Ok, that was off-topic.... my reason for asking is I want to know how much real-world difference I might see in GPU accelerated apps. The GeForce 9600M in the MBP rates at about 2,500 Marks using 36Mark06. The Quadra FX 3700M rates at 11,000. About four times faster. If Lightroom and C1 do use this, I assume that there should be a real performance gain here, especially with larger files. For right now, this is just conjecture. For as many photo-related review sites and helpful online forums (like this one) there are, the computer world is seriously lacking. Apparently, the only comparisons you are likely to find are for World of Warcraft or Doom. Where are all the RAW processing benchmarks/comparisons?!! :wtf:

David
 

Jack

Sr. Administrator
Staff member
Jack,

Dell states that the LCD panel is 100% AdobeRGB gamut. Not sure how this will stack up against an Eizo, but in theory it should be good.
Do you really need that for working in the field given your preferred sRGB output? I ask only because I typically edit in Adobe as my main working space on the laptop and find I can soft-proof to my print profiles reasonably well off it. (Just to clarify, I use Prophoto on my desktop.)

How do you find your MBP when dealing with your P45+ files?
First note I have an 18 month old MBP 15" 2.6 duo-core with 6G ram and a single drive, so it's not going to be in the same league as the new machines. That said, it handles 16-bit P45+ files fine, though it can take a while to process out a couple dozen of them. When on the road, I'll usually process them out to 8-bit to save time and space -- and why I use Adobe RGB on my laptop instead of Prophoto. At 8-bit, the P45 files are only about 120MB files and it moves along just fine with them.

So to clarify, my laptop edits are more like field proofs, though still more than adequate for online web posting. I typically edit very quickly in the field, so will always go back and more carefully edit the majors on my big machine for a large fine art print -- sometimes those edits can take several hours or on occasion even span multiple days in the case of a large pano or critical focus blend that I want to get just right.

PS: One thing that rarely gets mentioned when discussing laptop choices -- and that's noise. Macs are very quiet, not sure about the Dell...
 

Terry

New member
Terry,

I have a 2.53 Core 2 Duo with 2GB RAM and 256MB discrete graphics right now. Running C1 and CS3 at the same time is excruciating. I don't know if it is mainly from a lack of RAM or CPU or GPU horsepower or maybe the SSD makes a big difference. And, I hate my LCD display for photo editing. It is somewhat accurate after profiling, but the whites are more red than they should be and the reds are desaturated (especially after I took down the red gamma to fix the white point issue).
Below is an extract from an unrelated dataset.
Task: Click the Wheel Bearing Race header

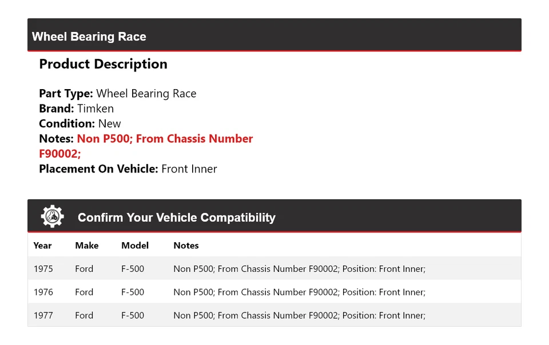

Of course, for everything besides serious photo editing, my machine is great. The LED-backlight LCD looks great for everyday else, it is relatively zippy, weighs 4.3 lbs and the battery lasts for 5 hours. But.... I need a machine that can handle serious image processing. If my laptop is struggling to work through a few hundred 10MP M8 files, what will it do with, say, a few thousand 40MP images? :eek:

And, what RAW processor are you using for your A900? C1? Aperture? Lightroom?

Thanks,

David
David,
I have both C1 and Lightroom for the A900. I need to stick with Lightroom because C1 won't work with Panny files (small company called Leica standing in the way). I also have CS4 on the new laptop.

My workflow on the Pano was to save the Lightroom files as 16bit tiffs. I then shut down LR (not sure how much impact it has) opened CS4 did the stitch and saved the file. This isn't the proper workflow by simply doing exports but I was planning on copying over all of my files to my drobo when I got home anyway.

The key here on the pano was perhaps what is fine to me may be excruciating to you. It did take a couple of minutes but I don't know what that would take on Jack's souped up Mac Pro.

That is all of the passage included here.